The research conducted in the city or at the hospital cannot answer research questions specific to the population of LTCFs. What solutions can we anticipate to promote research in LTCFs for future comparable situations?
Encouraging research in LTCFs must be prioritized in funding research calls so that more researchers are interested in these patients and that networks capable of mobilizing their strength are created. The recommendation that “An investment is made in research priorities that address major public health problems and inequalities that affect older people receiving long-term care” listed by the International Association of Gerontology and Geriatrics (IAGG) nursing home initiative (7) is still lacking.
Research initiatives, leaded by public (academic) but also non- or for-profit institutions (private) should be promoted. Upstream work must be implemented to improve the responsiveness that we have been lacking during the pandemic. Awareness of research carried out in LTCFs should be more systematically carried out through international and national geriatrics congresses. The Nursing Home Research International Conference aims to contribute to fill this gap.
The creation of large national prospective and socio-economic epidemiological databases such as the French health care database SNDS, the German sickness fund, the Nordics databases, or the CPDR & HES in the United Kingdom opens up prospects for large-scale analysis of the health data (usual care, transition medicine, therapies, end of life) of LTCF residents if place of living in LTCF is indeed a data collected. Partnerships between academic researchers and groups of LTCFs (public or private) should be encouraged. Similarly, incentives should be found to value LTCFs engaging in the research effort. To date, the support provided to LTCFs fulfilling this research duty is usually not commensurate with the effort deployed.

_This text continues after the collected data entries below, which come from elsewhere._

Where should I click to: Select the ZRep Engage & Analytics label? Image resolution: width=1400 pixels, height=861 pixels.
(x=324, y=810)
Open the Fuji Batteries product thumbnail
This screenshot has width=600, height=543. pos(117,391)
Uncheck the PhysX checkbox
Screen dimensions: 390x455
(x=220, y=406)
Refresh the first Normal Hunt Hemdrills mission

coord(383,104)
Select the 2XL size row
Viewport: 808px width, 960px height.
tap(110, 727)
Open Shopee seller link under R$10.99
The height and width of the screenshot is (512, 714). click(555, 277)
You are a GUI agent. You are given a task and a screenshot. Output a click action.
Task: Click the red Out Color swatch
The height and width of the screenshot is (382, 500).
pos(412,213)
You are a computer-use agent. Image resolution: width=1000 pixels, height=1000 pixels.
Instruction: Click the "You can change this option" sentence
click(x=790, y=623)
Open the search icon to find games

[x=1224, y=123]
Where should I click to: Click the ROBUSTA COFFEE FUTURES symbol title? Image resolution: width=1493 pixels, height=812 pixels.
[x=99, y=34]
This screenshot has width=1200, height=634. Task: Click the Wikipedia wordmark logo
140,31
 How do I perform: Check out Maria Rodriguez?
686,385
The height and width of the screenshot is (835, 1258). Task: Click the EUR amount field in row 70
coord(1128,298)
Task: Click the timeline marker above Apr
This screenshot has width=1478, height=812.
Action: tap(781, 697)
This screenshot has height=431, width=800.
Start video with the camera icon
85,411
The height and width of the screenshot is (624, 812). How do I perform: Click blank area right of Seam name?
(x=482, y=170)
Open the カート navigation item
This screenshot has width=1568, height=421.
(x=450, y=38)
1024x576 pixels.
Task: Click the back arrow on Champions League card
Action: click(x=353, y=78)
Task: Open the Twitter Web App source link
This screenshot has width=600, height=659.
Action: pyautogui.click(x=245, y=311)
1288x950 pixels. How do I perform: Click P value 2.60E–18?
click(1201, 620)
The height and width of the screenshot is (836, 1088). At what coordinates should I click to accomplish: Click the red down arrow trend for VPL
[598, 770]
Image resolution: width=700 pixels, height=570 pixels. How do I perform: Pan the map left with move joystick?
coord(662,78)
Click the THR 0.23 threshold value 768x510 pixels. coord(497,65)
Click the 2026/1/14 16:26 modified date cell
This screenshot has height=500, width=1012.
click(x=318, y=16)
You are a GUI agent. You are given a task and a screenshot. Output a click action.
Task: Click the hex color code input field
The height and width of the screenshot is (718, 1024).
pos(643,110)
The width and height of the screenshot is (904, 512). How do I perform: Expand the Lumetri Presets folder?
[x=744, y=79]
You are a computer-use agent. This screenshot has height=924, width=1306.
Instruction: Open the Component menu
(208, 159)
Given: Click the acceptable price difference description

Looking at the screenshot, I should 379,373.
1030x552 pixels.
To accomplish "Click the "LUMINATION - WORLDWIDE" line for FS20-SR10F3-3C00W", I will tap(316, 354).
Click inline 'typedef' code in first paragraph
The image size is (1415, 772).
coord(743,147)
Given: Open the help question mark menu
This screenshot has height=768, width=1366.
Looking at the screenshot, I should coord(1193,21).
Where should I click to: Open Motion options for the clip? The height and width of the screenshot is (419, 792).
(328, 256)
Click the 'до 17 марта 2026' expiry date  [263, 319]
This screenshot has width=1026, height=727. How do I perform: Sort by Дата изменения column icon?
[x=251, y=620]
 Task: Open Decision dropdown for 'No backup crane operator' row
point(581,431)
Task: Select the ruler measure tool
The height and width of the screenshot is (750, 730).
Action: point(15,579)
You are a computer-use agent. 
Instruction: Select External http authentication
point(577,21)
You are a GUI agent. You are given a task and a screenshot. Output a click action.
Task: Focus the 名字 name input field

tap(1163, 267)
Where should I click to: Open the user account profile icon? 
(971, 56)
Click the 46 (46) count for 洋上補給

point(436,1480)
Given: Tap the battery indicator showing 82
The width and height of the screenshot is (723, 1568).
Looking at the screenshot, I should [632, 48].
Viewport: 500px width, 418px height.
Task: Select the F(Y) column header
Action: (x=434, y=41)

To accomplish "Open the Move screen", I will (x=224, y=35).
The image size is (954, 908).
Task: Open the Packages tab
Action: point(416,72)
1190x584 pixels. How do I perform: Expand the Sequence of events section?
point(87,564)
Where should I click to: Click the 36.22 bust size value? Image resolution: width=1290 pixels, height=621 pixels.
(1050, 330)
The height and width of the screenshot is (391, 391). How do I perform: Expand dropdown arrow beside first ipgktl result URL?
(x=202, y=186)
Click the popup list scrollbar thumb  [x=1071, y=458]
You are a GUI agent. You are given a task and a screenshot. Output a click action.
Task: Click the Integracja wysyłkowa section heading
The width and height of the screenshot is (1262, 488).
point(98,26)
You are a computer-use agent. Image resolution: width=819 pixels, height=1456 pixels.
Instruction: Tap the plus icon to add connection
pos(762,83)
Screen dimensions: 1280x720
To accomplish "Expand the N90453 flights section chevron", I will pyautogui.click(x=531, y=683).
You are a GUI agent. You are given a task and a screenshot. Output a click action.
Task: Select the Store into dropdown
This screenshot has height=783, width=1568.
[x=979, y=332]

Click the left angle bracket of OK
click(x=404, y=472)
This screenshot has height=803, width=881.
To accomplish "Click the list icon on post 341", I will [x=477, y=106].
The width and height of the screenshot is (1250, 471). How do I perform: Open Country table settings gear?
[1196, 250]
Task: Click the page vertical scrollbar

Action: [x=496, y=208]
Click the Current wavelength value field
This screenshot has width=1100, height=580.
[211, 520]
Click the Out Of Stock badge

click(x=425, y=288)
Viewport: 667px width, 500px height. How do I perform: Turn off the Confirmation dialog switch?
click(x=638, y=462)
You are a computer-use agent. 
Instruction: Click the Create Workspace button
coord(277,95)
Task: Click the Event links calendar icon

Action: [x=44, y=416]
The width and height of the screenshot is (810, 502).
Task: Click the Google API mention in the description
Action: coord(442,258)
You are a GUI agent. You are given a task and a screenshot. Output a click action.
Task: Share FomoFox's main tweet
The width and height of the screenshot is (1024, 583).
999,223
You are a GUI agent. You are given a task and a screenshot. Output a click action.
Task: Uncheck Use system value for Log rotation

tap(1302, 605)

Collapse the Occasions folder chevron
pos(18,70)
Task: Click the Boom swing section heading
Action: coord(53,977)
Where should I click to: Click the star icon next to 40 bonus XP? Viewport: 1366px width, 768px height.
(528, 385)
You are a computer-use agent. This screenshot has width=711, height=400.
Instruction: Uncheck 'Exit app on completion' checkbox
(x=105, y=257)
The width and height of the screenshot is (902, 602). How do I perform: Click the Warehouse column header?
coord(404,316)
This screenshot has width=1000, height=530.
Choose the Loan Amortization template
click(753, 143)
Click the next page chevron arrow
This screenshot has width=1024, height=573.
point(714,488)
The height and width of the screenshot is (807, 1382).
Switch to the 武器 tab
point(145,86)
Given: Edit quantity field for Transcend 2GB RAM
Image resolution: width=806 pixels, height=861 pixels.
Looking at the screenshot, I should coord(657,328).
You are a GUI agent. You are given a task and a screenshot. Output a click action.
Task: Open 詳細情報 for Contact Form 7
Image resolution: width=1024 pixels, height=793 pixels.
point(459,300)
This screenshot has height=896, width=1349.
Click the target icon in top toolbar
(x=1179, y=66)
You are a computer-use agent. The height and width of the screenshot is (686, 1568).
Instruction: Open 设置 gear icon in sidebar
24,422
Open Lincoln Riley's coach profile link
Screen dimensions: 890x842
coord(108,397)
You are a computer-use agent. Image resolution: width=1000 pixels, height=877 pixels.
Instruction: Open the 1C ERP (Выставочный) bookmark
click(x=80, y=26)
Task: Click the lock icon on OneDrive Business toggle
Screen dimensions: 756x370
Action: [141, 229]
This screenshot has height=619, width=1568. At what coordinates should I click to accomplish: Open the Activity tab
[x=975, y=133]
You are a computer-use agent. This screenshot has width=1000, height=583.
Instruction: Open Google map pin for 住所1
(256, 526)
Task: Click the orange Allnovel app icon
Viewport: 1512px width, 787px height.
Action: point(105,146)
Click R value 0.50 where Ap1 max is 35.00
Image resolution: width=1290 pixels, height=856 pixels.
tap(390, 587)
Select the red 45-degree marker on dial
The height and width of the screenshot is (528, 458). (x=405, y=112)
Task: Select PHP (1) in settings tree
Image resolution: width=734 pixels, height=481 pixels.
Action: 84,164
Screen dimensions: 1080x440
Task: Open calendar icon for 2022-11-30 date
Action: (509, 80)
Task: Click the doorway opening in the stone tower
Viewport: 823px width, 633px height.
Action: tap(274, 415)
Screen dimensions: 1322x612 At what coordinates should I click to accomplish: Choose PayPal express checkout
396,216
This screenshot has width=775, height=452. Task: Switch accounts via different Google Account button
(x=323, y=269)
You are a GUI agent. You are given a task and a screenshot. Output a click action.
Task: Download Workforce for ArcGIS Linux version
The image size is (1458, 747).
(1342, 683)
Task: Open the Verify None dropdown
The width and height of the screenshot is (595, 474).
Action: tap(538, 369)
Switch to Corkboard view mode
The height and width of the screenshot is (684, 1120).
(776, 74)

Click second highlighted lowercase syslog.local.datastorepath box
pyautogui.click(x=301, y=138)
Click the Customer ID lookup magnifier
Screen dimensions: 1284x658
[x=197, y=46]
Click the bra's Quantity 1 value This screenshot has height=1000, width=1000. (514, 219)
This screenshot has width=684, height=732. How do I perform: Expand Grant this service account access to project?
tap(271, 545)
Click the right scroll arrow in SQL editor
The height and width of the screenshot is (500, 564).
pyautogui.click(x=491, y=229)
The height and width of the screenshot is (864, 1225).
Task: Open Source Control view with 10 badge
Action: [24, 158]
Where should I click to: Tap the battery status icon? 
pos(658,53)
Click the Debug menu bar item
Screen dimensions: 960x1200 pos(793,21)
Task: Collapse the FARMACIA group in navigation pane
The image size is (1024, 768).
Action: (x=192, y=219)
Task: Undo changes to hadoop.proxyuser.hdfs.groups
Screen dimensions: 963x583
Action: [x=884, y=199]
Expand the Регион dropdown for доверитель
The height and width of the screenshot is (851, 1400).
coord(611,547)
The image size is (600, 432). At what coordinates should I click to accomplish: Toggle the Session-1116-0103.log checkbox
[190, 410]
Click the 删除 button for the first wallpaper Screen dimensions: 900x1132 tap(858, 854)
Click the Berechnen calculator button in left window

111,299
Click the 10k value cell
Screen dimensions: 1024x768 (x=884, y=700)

Finally, the experience of validating COVID vaccines is typical of the treatment validation limits given for LTCF’s residents. The vaccination campaign, which started in LTCFs, generated, at the initial phase, many concerns because no residents of LTCFs had been included in the princeps trials (8). However, how many anti-hypertensives, anti-diabetics, have been tested previously in a population of LTCFs? The evidence is that the subjects with the most access to these drugs, with the greatest risk of poor tolerance and drug interactions, are those who are the least investigated in therapeutic trials. Drug agencies should ensure that trials include residents of LTCFs before approval (7). Who would accept that new drugs tested in adults are automatically validated in pediatrics without prior trials in children? For this, simplified inclusion procedures (informed consent) should be considered.
In many areas, the pandemic has revealed the shortcomings of the systems in place. Health care professional in LTCFs have demonstrated a high quality of innovation and resilience (9, 10) but research carried out in LTCFs has not been up to the problem. Hopefully this drama will allow us to build more effective strategies of research in LTCFs for the future.
Funding sources: none.
Conflicts of interest: The Authors have nothing to disclose.